AFFIRMED as MODIFIED and Opinion Filed November 1, 2021

S In The Court of Appeals Fifth District of Texas at Dallas No. 05-20-00185-CR No. 05-20-00186-CR

DANIEL ARTURO CONTRERAS, Appellant V. THE STATE OF TEXAS, Appellee

On Appeal from the Criminal District Court No. 1 Dallas County, Texas Trial Court Cause Nos. F16-75561-H & F18-76586-H

MEMORANDUM OPINION Before Justices Molberg, Goldstein, and Smith Opinion by Justice Goldstein Following a bench trial, appellant Daniel Arturo Contreras was convicted of

sexual assault of a child and solicitation to commit capital murder. See TEX. PENAL

CODE ANN. §§ 22.011(a)(2)(A), 15.03(a), 19.03(a)(3). Appellant raises seven issues

on appeal. In his first two issues, he contends that he received ineffective assistance

of counsel. In his remaining issues, he asks us to modify the judgments to remove

certain court costs and fees and to reflect that there was no plea bargain agreement.

We modify the trial court’s judgments and affirm the judgments as modified. BACKGROUND

On April 7, 2016, one of Appellant’s nephews, RD, went to Appellant’s house

to visit his cousins and stay the night. After watching a movie with one of his cousins

and her live-in partner, RD went to Appellant’s room to sleep. Appellant was already

in bed. After climbing into bed, RD put his arm and leg on Appellant to get

comfortable. RD testified that while he was in this position, Appellant reached back

and touched RD’s penis, first outside, then inside of RD’s shorts. RD turned around

to face away from Appellant, after which he felt Appellant’s finger touch and

penetrate his anus. He also felt Appellant’s penis touching his butt and moving

around, but it did not “go inside.” The next day, RD told his mother about the

incident, and she contacted the police. Appellant was arrested and charged with

sexual assault of a minor. He was released on bond pending trial.
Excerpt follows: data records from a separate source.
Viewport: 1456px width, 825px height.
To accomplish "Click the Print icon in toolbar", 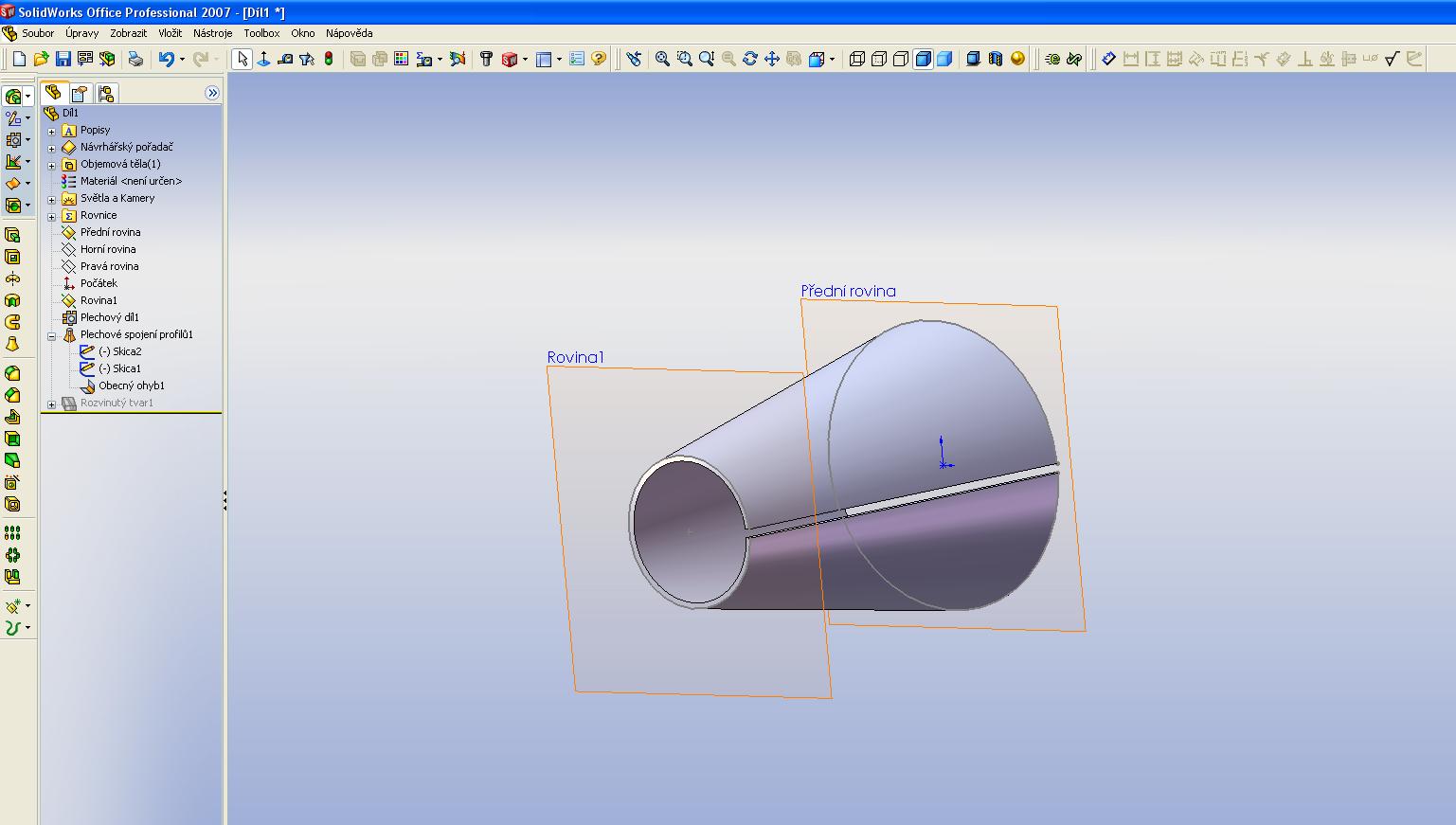I will point(135,59).
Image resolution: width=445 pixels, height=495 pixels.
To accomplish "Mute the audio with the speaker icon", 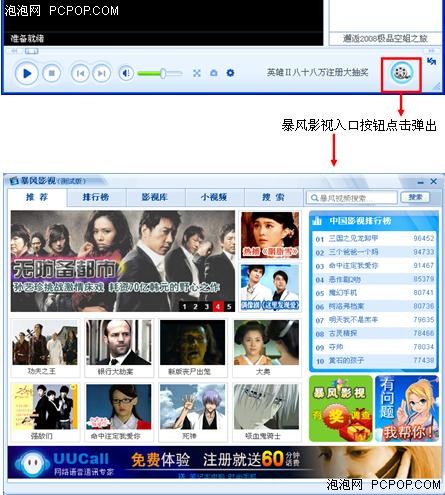I will click(126, 73).
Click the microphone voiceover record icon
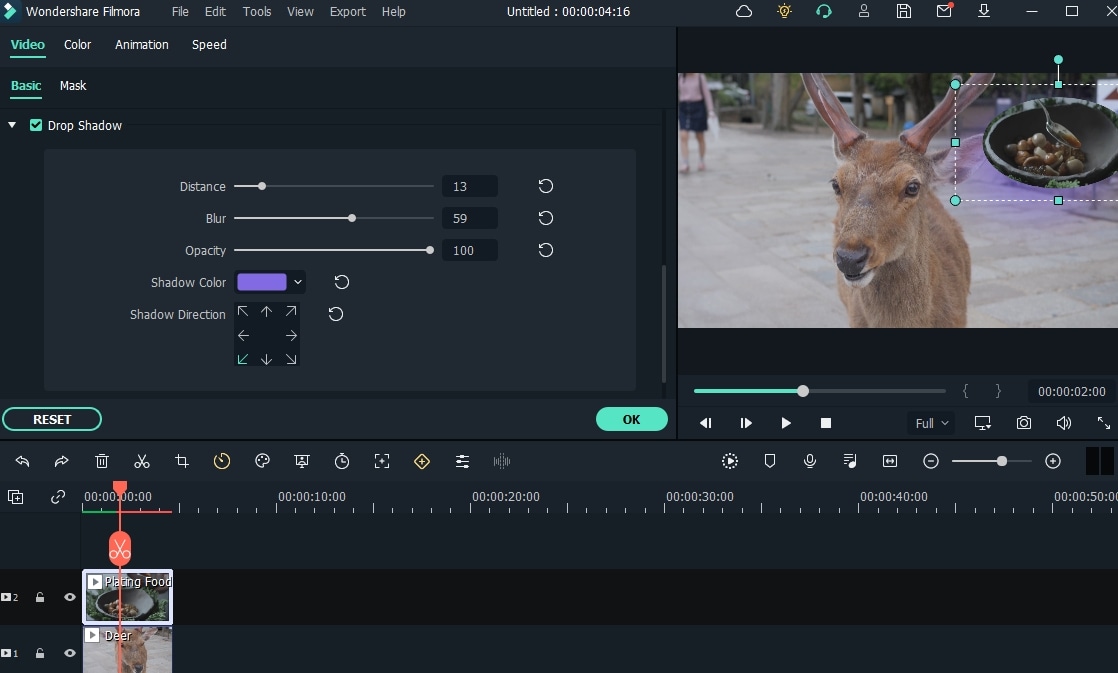Viewport: 1118px width, 673px height. coord(810,461)
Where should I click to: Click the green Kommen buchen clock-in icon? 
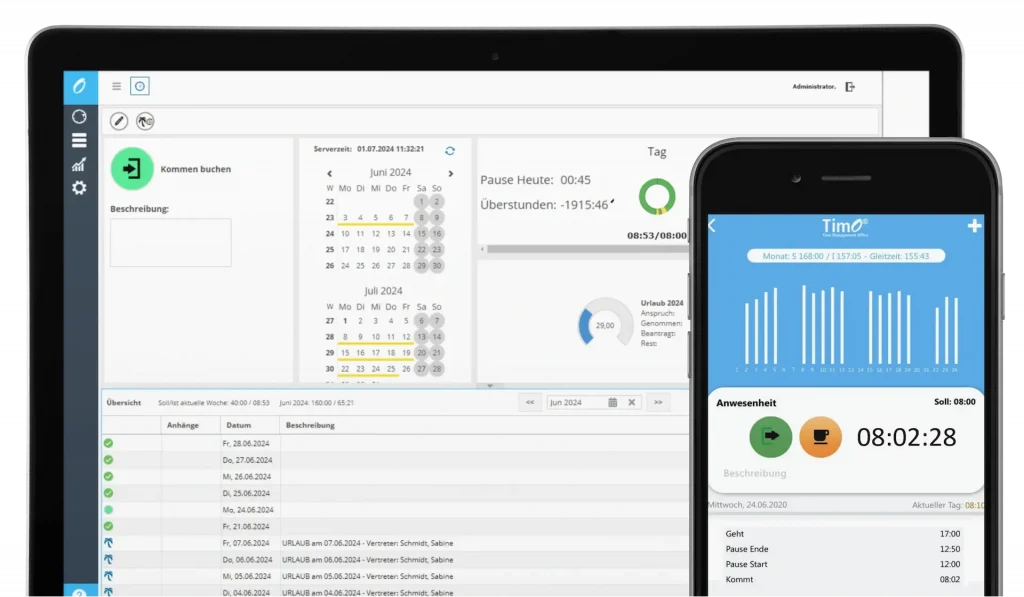coord(132,168)
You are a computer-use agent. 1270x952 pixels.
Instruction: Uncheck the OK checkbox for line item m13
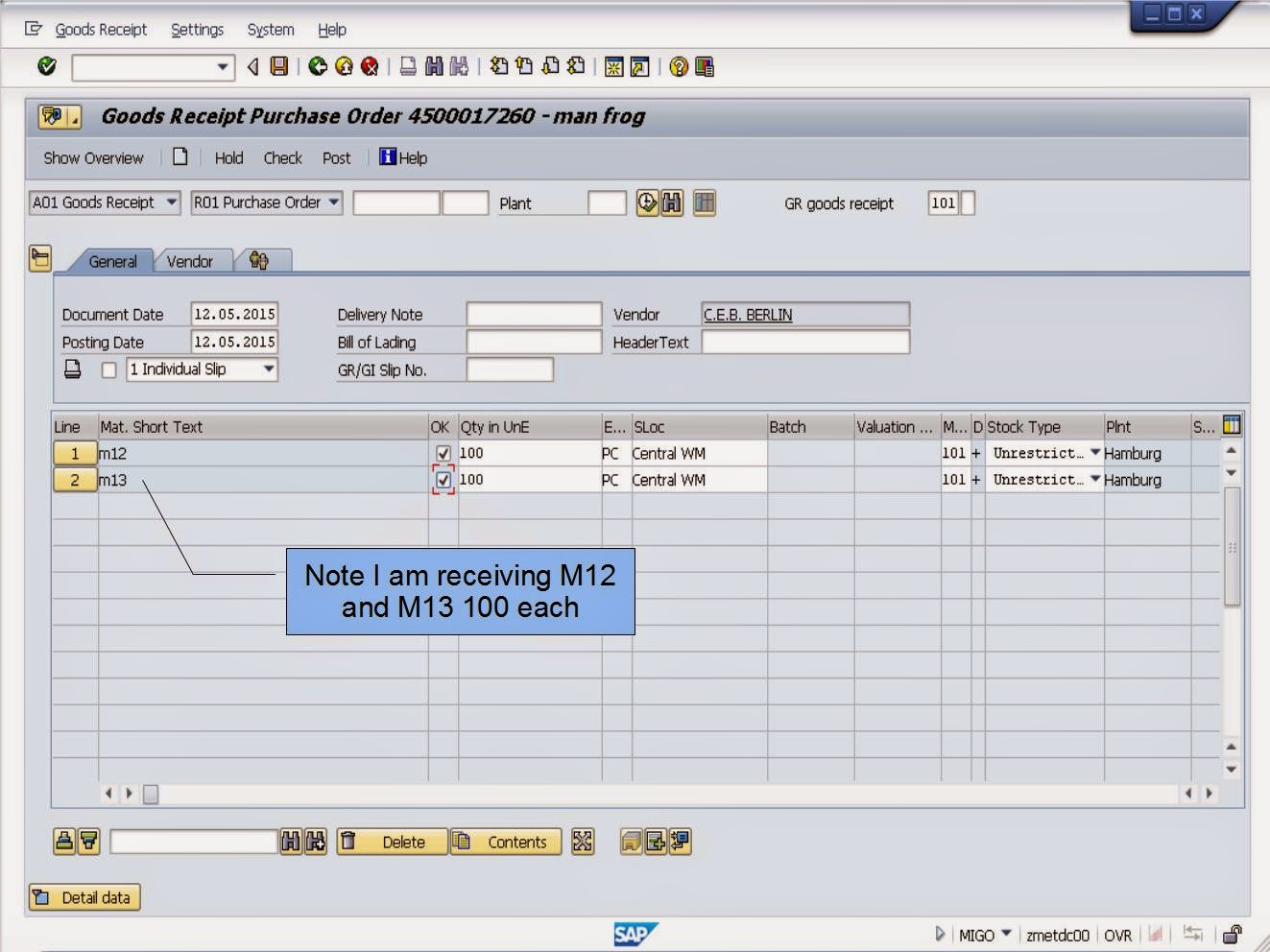(443, 480)
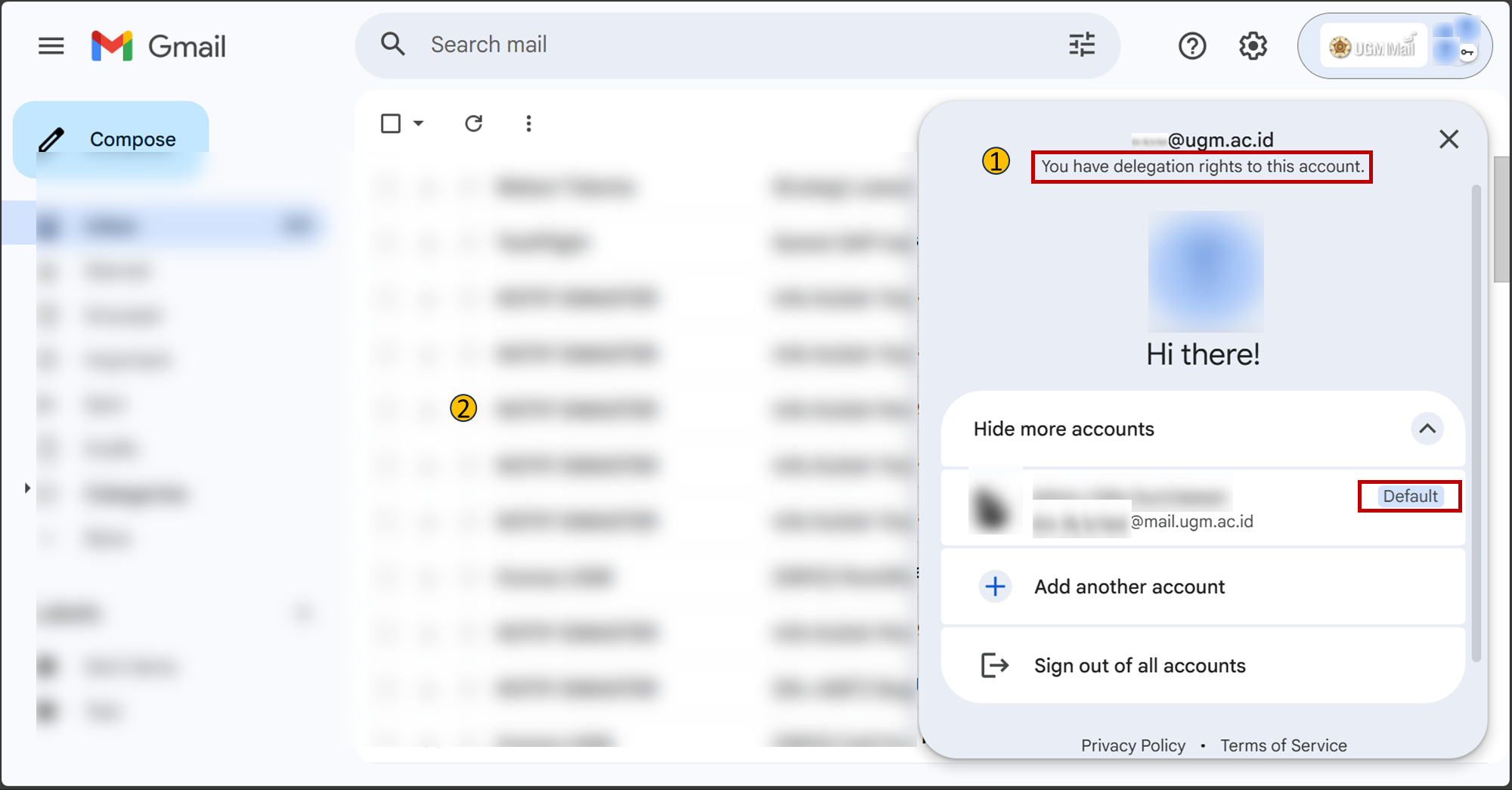
Task: Expand the sidebar categories arrow
Action: [x=27, y=488]
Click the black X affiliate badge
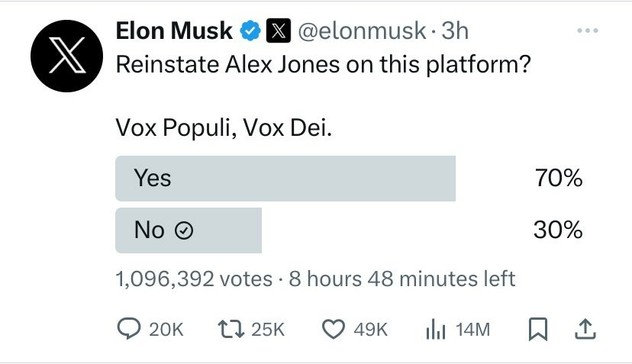Viewport: 632px width, 364px height. click(x=278, y=31)
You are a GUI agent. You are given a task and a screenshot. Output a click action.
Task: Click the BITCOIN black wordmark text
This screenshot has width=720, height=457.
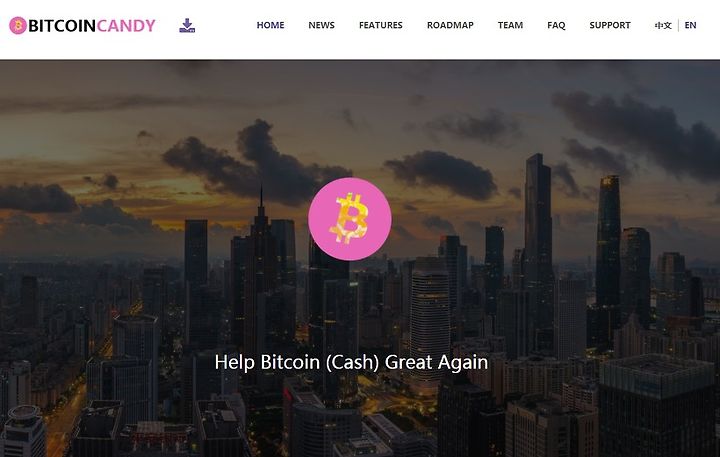pyautogui.click(x=62, y=26)
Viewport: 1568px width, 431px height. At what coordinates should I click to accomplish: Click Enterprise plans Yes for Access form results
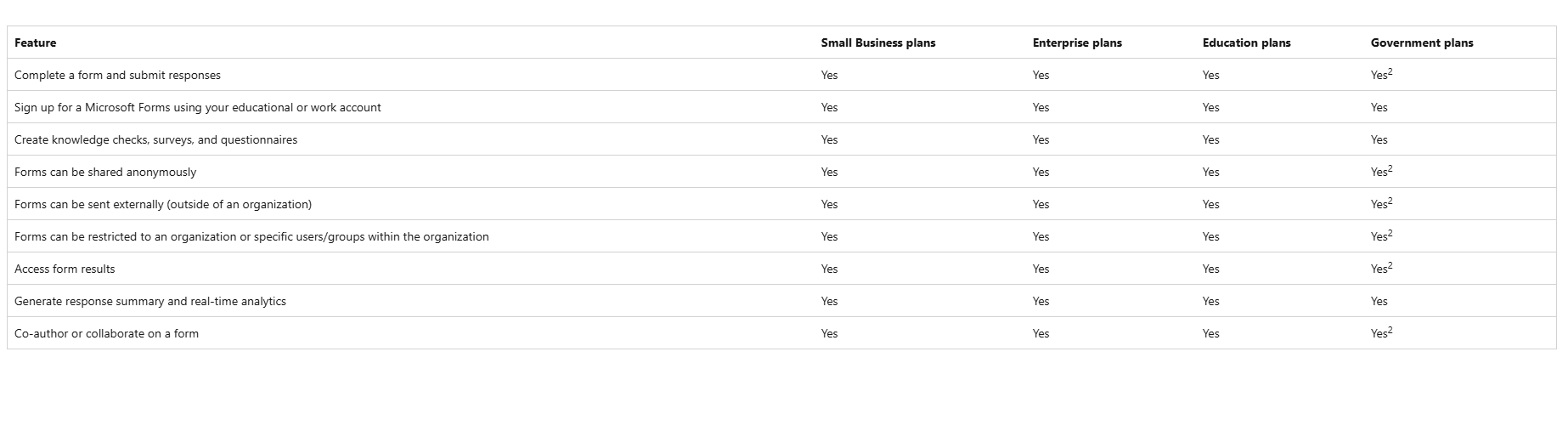1041,269
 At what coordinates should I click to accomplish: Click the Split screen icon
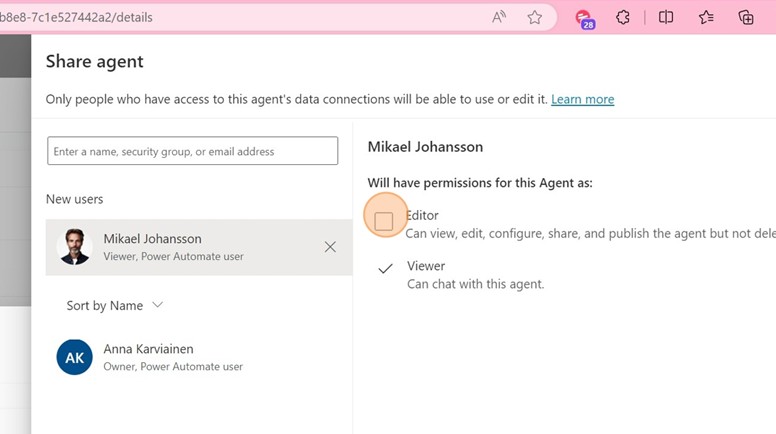pyautogui.click(x=666, y=17)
After multiple settings and court appearances, trial was scheduled for

September 26, 2018. On September 11, 2018, the police received a call from Juan

Aguilar, an acquaintance of Appellant’s. Aguilar told the police that Appellant called

him earlier in the day about “a job” and the two met in person that afternoon.

According to Aguilar, Appellant told him about the sexual assault case, claimed RD

was lying, and said he was about to go to prison. Aguilar testified that Appellant

offered him “seven to eight thousand dollars” to kill RD. Aguilar told the police that

–2– Appellant gave him a gun wrapped in a white t-shirt, showed him where RD lived,

and told him to “make it [look like] a robbery.”

The police arrived at Aguilar’s house the next day and took possession of the

gun and t-shirt. A forensic investigation revealed that DNA on the t-shirt matched

Appellant’s DNA but made no conclusive findings about the gun. Cell phone records

confirmed that Appellant called Aguilar on September 11, 2018. Surveillance

footage from a nearby gas station showed Appellant and Aguilar together, and cell-

tower data placed Appellant and Aguilar near RD’s home. Appellant was arrested

and charged with solicitation to commit capital murder. Investigators obtained a

search warrant for Appellant’s cell phone, and the subsequent search revealed that

at least one call between Appellant and Aguilar had been deleted from the phone’s

call log. The cell phone also contained images of child pornography.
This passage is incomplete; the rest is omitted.